EXERCISE:
Repeat every record word for word and omit the images.
#### RECORDS FOR PROCESSING
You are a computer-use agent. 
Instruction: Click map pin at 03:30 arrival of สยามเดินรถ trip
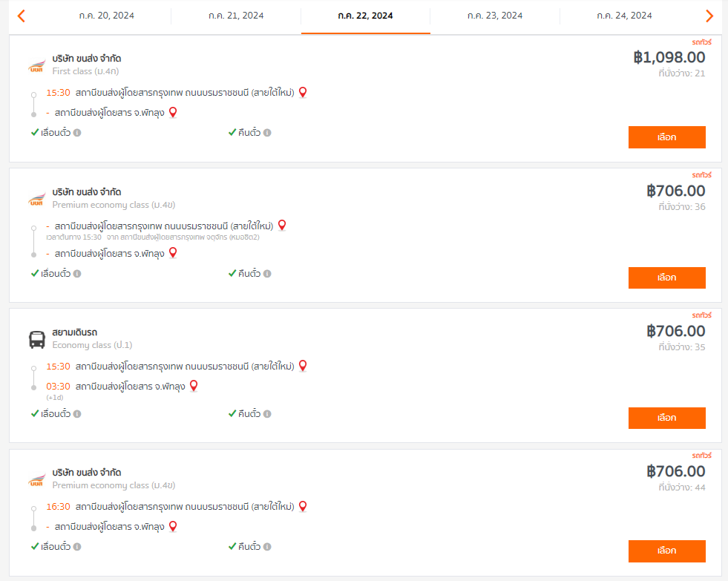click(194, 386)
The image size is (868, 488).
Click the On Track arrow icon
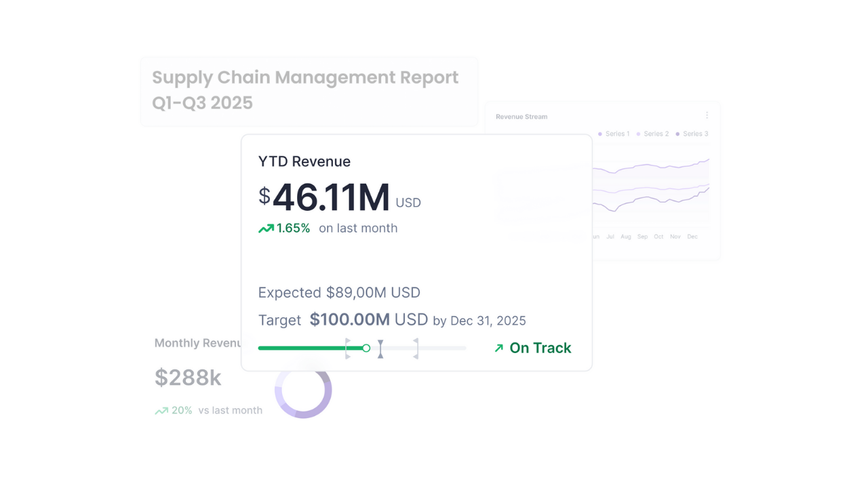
########
EXPECTED OUTPUT:
You are a computer-use agent. 
Instruction: Click map pin at 03:30 arrival of สยามเดินรถ trip
click(194, 386)
The image size is (868, 488).
Click the On Track arrow icon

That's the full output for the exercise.